About four years into her effort, a reporter in Arizona contacted her to write a story. From there, her story was told on national shows like The Today Show, Good Morning America, CNN and the Kelly Clarkson Show. “It felt like I invented electricity and all I’m doing is writing a note,” she laughs.
With the help of her community, in the last six years she has delivered 35,000 notes. The simple, handwritten cards lead to tears, conversations and heartfelt hugs with strangers.
Countless people have said: “You don’t know how much I needed this today”. One veteran recently reached out about a love note she left six years ago outside of a movie theater.
“I was in a terrible place,” they wrote. “Thank you for making me feel appreciated when I was so lost. This helped keep me alive.”
The notes have led to lasting friendships and even love.
Hope had always joked that Reilly needed to find her George Clooney and it turned out that by writing love notes to firefighters and police officers, she did.
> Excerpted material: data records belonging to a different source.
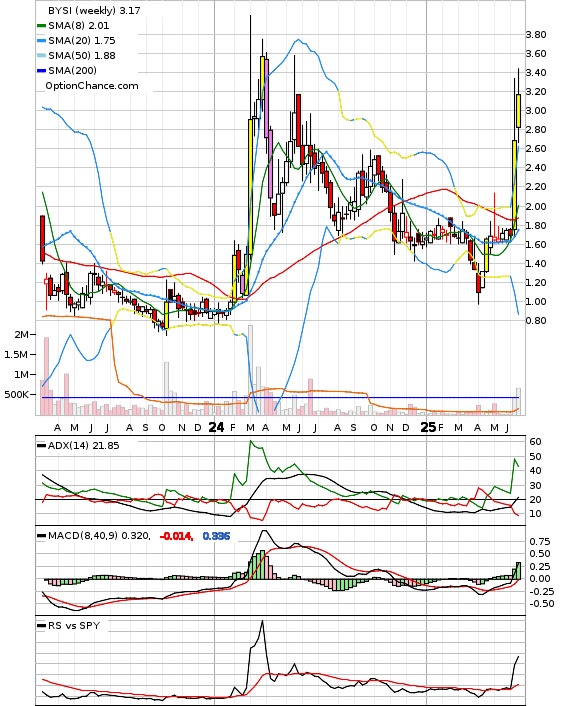Click the MACD 0.75 scale label
This screenshot has width=566, height=706.
click(x=539, y=542)
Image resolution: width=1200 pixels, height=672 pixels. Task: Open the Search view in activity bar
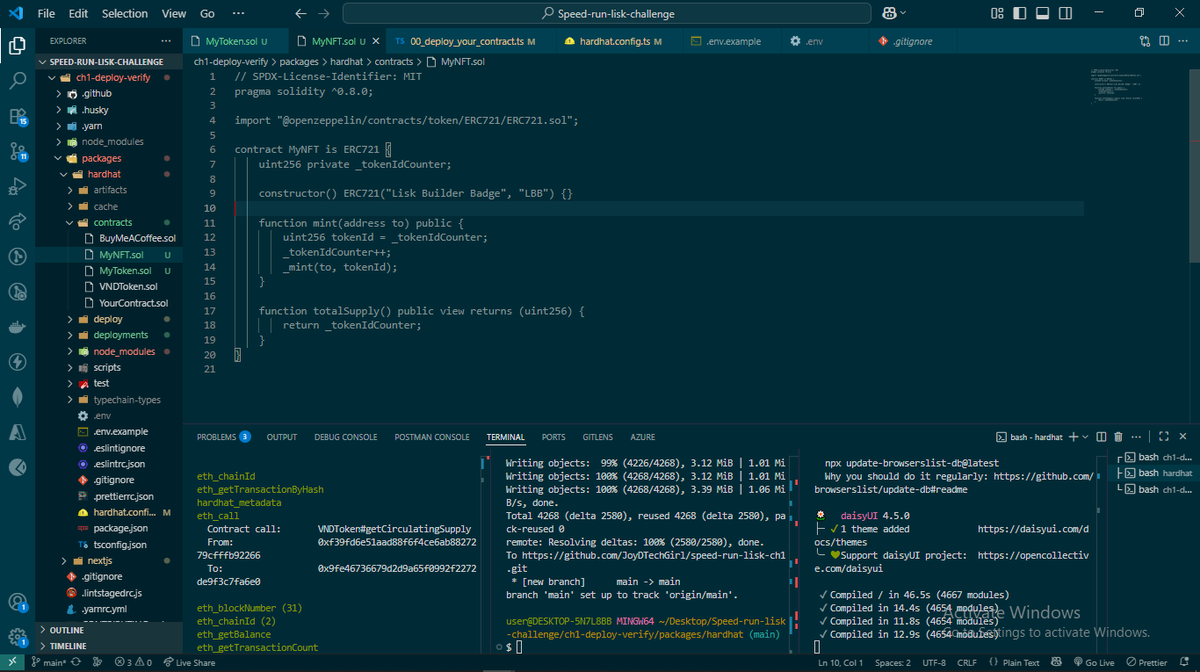click(x=17, y=81)
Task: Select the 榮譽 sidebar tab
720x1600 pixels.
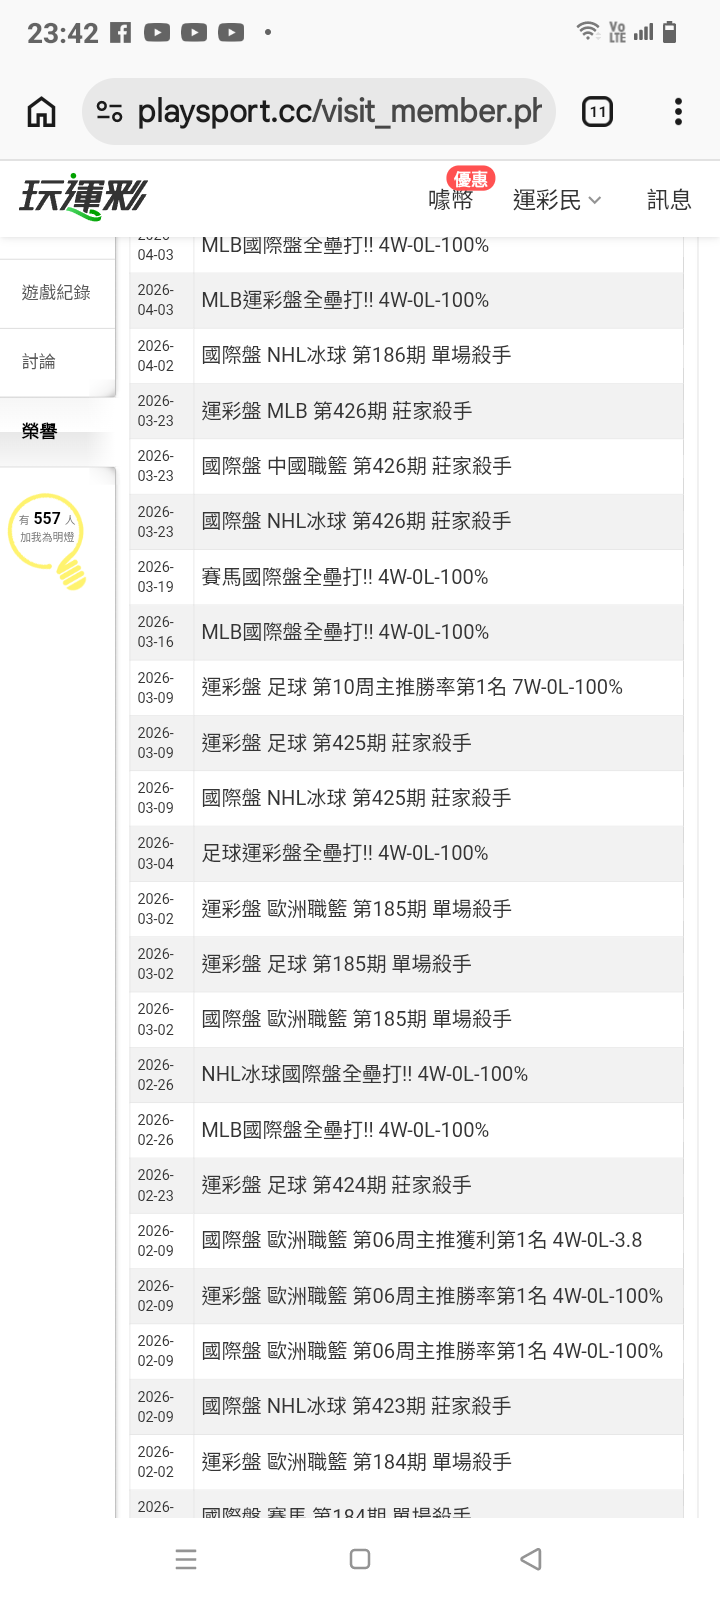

She had been invited to a high school football game to speak to the team with local first responders and was introduced to a retired police officer named Chris Hoyer. Reilly edited his book for him and they ended up falling in love. When he moved to California, she happily followed.
“To live at the beach was always the dream for Chris and I,” Reilly said. “I really believe that if you do good and put good into the world, it just comes right back to you. You will find your purpose and place in the world.”
Like she promised her mother, she always keeps cards close to her heart wherever she goes and has handed them out across the country. On airplanes, she even gives cards to the flight crews. A recent effort had people penning cards to cancer patients.
“Especially these days, everybody is so angry. My message is no matter what, a little bit of gratitude goes a long way,” she said. “ Don’t dwell on the negative, find something to do and give back to the world in a way that only you can.”
Reilly had wanted to write the book about her experience but it was sometimes painful going back to that time. As hard as it was, she finished writing it in a year and it felt like a load had somehow lifted. So far the response has been positive and the book has her excited to write her next book, which she plans to title “The Anatomy of a Happy Woman.”
“Natalie’s story and courage are absolutely inspiring and humbling,” read one online book review. “She takes a risk to reach out to strangers and is rewarded tenfold. If we all took the time to write a love note, the world would be a better place.”
One evening walking home from Leucadia Pizza on Moonlight Beach, she told Chris that she had always wished her mom had left her one last note. She had looked everywhere for it and had never found one.
There, in the sand, Hoyer pointed out that the word “Hope” had been written in the sand, surrounded by a heart made of rocks. Reilly said she immediately started crying and it still makes her sob at the thought of it.
“She was my best friend and I really hope that she knows that it all turned out ok. It all worked out,” she said. Although sometimes she felt like her mother worried she hadn’t done enough in life to help others, she knows that Hope has left her legacy.
“One of the reasons I still do it, is that she’s in every note that I write,” Reilly said.